28.9.06

Robert Fogel e a escravatura

propósito das ideias de Robert Fogel sobre escravatura citadas pelo Prof. Arroja:

Fogel's most famous and controversial work is Time on the Cross a 1974 two-volume quantitative study of American slavery co-written with Stanley Engerman. In the book, Fogel and Engerman argued that slaves in the American South lived better than did many industrial workers in the North. Fogel based this analysis largely on plantation records and claimed that slaves worked less, were better fed and were whipped only occasionally. Time on the Cross created a fire-storm of controversy, and many mistakenly considered Fogel an apologist for slavery.
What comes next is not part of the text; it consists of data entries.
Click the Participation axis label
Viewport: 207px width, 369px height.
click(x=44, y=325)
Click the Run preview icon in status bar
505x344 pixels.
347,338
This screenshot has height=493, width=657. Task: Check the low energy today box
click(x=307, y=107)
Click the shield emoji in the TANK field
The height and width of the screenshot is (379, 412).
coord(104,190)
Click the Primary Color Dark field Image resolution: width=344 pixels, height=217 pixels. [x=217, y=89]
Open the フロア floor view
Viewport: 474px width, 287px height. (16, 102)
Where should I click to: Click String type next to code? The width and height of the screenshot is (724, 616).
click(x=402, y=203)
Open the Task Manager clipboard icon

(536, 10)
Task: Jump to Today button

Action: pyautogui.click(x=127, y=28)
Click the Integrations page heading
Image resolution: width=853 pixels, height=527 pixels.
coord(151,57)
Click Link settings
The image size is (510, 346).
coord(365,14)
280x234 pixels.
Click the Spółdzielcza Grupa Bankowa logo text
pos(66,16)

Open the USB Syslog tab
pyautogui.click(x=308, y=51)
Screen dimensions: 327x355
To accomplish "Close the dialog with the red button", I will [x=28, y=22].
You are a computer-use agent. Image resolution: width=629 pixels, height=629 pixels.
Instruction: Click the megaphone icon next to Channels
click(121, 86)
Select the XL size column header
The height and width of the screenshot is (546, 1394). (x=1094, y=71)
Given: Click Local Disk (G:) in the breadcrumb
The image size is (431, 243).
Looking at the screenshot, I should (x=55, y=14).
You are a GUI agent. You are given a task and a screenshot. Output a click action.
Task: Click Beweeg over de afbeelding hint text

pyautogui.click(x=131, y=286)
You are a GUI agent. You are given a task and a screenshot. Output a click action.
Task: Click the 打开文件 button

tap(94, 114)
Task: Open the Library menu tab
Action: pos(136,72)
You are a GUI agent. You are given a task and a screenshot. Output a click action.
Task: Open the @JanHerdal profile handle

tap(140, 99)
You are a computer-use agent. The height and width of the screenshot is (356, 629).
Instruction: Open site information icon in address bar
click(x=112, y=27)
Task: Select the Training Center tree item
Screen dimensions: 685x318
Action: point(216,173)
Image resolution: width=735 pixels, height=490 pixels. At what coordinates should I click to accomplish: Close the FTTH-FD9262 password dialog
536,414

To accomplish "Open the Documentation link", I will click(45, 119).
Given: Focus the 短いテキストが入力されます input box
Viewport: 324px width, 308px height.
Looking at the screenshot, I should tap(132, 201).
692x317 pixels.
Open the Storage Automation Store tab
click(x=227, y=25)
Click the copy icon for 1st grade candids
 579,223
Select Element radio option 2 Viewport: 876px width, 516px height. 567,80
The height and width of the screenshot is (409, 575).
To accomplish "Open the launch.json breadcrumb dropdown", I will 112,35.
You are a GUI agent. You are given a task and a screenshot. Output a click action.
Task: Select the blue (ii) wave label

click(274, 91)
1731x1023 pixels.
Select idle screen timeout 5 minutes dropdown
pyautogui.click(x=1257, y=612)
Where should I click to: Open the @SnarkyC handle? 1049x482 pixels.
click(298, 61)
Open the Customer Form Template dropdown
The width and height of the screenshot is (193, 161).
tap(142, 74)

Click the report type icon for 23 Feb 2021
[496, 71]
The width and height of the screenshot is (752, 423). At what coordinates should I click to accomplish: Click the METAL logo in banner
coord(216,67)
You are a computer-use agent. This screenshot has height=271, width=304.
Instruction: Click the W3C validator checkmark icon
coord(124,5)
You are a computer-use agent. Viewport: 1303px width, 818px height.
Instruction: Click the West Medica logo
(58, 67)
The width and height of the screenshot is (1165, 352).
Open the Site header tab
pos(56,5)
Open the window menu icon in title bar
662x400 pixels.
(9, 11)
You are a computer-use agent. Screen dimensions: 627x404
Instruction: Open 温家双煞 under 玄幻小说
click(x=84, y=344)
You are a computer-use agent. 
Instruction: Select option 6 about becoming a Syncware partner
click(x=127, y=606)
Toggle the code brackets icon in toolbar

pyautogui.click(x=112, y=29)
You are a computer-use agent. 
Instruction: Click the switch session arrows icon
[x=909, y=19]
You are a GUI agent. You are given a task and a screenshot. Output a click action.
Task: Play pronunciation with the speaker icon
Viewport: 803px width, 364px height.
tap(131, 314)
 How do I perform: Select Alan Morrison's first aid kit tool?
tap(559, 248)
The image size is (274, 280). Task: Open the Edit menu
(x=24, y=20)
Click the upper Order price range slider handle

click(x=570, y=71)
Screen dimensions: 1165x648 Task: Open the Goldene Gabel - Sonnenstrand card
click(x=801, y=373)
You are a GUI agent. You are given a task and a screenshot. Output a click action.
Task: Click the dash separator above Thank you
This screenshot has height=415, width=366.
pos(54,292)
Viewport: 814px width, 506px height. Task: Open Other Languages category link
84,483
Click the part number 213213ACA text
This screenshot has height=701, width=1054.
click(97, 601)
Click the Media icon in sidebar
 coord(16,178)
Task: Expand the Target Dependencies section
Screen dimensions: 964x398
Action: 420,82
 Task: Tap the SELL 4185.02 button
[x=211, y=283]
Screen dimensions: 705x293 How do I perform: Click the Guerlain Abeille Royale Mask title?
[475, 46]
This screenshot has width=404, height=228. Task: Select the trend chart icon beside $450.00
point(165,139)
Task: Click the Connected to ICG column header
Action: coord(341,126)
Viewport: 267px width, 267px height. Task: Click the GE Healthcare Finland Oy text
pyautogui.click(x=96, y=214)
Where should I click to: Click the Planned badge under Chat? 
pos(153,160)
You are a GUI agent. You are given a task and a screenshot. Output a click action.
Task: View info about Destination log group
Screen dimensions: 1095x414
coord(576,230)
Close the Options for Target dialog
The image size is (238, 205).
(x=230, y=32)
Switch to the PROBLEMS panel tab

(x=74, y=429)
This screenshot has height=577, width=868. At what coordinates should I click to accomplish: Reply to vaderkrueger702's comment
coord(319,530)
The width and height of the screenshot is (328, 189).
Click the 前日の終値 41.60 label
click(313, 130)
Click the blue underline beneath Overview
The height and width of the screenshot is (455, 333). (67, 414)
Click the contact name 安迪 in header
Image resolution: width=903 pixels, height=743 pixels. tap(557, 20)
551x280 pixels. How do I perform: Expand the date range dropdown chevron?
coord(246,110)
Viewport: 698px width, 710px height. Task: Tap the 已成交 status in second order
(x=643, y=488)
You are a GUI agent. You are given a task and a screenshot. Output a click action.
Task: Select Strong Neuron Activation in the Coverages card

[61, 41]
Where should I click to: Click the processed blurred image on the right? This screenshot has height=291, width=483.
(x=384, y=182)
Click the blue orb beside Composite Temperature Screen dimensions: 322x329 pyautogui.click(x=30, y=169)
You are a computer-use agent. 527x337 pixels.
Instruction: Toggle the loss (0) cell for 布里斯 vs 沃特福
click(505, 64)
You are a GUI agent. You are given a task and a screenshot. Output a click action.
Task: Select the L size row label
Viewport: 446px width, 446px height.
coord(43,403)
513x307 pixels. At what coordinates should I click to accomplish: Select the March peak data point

In fact, Fogel objected to slavery on moral grounds; he thought that on purely economic grounds, slavery was not unprofitable or inefficient as previous historians had argued, such as Ulrich B. Phillips. A survey of economic historians concludes that 48 % "agreed" and another 24 % "agreed with provisos" with Fogel and Engerman's argument that "slave agriculture was efficient compared with free agriculture." In addition, 23 % "agreed" and 35 % "agreed with provisos" with their argument that "the material (rather than psychological) conditions of the lives of slaves compared favorably with those of free industrial workers in the decades before the Civil War."